NCI's Molecular Analysis for Therapy Choice (MATCH) program exemplifies the precision medicine model where preclinical in vivo evidence from cell line xenografts and PDX are used to build the rationale for combination therapies targeted to patients identified through genomic sequencing and other biomarker tests (24). From the radiation-molecularly targeted agent trial proposals examined, it was common to describe growth inhibition responses to treatment combinations with both standard cell lines in vitro and as mouse xenograft models, whereas very few conducted tests using either patient-derived models (e.g., organoids, PDX) or GEMMs (7% or 4%, respectively; Fig. 3B). A surprising finding was that nearly 40% of submissions proposing to conduct an early phase clinical trial in humans for a radiation-molecular targeted agent combination wholly lacked preclinical data that included testing with radiation (Fig. 2C).

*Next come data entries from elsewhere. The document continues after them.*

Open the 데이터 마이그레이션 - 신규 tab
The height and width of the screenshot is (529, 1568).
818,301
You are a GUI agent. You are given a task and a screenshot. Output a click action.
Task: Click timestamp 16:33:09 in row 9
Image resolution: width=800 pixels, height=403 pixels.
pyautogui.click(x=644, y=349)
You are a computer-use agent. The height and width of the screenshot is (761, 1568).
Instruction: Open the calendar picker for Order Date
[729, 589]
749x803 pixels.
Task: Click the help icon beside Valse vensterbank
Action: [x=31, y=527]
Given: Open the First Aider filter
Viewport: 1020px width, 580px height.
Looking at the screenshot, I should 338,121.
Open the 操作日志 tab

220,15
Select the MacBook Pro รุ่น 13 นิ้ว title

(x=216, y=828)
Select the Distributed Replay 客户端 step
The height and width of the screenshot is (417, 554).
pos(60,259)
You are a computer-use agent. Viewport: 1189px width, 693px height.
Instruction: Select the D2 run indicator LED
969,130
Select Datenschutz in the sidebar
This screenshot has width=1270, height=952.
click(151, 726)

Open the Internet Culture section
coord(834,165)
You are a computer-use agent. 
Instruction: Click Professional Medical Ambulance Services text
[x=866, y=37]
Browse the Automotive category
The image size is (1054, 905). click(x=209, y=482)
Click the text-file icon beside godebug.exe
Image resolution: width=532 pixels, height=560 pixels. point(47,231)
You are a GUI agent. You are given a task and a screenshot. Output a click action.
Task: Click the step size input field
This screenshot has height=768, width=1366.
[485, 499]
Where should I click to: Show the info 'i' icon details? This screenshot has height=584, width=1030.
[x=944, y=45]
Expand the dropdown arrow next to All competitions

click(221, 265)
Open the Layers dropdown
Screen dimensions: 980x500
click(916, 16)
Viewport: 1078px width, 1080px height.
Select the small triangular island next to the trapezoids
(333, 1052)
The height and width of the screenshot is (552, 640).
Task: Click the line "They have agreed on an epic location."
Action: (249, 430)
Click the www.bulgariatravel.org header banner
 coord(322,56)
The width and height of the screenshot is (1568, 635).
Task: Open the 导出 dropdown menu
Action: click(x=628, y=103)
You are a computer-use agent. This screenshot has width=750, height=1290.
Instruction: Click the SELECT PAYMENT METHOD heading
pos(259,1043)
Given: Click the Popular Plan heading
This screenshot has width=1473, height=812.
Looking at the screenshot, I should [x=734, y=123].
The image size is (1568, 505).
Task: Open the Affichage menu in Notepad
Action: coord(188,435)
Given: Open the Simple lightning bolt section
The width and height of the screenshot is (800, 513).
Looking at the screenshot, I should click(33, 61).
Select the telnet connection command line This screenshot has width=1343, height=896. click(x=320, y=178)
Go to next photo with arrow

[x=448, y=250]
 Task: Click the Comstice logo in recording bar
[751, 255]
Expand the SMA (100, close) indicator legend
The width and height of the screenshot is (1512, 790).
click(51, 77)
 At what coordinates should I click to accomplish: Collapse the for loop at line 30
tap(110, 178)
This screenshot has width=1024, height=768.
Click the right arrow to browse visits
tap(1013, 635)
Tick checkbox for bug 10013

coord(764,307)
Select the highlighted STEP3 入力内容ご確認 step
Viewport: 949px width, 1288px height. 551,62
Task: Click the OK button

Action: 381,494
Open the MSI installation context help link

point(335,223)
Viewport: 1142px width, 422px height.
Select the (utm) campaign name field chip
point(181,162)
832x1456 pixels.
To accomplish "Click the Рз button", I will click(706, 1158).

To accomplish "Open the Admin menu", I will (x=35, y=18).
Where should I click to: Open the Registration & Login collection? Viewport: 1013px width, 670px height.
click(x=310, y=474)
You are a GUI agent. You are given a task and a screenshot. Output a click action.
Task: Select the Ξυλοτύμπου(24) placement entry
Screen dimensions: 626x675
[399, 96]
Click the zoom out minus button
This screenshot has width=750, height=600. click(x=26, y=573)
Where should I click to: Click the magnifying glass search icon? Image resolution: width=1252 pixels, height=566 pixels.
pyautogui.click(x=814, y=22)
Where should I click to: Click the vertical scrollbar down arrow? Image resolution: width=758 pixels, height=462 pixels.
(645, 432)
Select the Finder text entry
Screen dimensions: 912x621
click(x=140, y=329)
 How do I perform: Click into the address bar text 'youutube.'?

Several explanations may underlie the frequent omission of radiation in experimental work as the premise for combination trials with human subjects are being developed. Necessary specialized equipment, expertise, and licensure in the domain of radiobiologist and radiation oncologists may present a barrier to drug development laboratories for collaboration. Clinical experience with the radiation component as the standard of care may often be considered sufficient relative to investigating characteristics of the new molecular targeted agent in preclinical experiments, albeit as a monotherapy (25). It was evident from our analysis that extrapolation from either activity or a tolerable margin of safety from prior clinical data for the treatment combination (or similar combination) in other cancer types and/or in different anatomical locations was often proposed as a reasonable justification by trialists to forego specifically testing radiation in combinatorial preclinical experimental models (Fig. 4). This logic minimizes both organ-specific toxicities associated with radiation (26) and identification of potential tolerability issues from the radiation-drug combination prior to phase I testing in human subjects.

The frequent absence of preclinical testing (Fig. 3A) and discordance between the type of cancer either cited or modeled in preclinical experiments and that afflicting patients in the proposed clinical trial (Fig. 3D), suggests precision medicine principles are not consistently applied to radiation-molecularly targeted agent combination approaches (23, 26–29). These data contrast with a broader adoption in medical oncology to incorporate genomicradiomic features, biomarkers, or tumor functional profiling in drug-drug combination workflows, such as those incorporated into the NCI MATCH program (24). Rarely (4%; Fig. 4A) in the examined proposal set was a stepwise “bottom-up” approach used to initially screen to identify potentially clinically actionable radiation-molecular targeted agent combinations followed by validation using in vivo preclinical models (27, 30). Significant investment has been made in cancer systems biology approaches for screening interactions, target identification, and predicting combinatorial responses (31, 32), which has potential to inform synthetic combination strategies for moving radiation-molecularly targeted agent combinations from discovery into preclinical testing and early-stage clinical trials (33-35). To address momentum for investigators poised at this intersection, the NCI has recently established the Precision Approaches in Radiation Synthetic Combinations [PAIRS, PAR-22-198, -199; (36)] program to foster development and adoption of radiation-treatment-based synthetic combination strategies into precision medicine approaches. Our survey of unsolicited early phase cancer trial proposals submitted to the NCI CTEP for using molecularly targeted agents with radiation suggests minimum standards for preclinical modeling are needed to advance these combinations toward clinical benefit for patients with cancer, consistent with recent guidance (25, 30).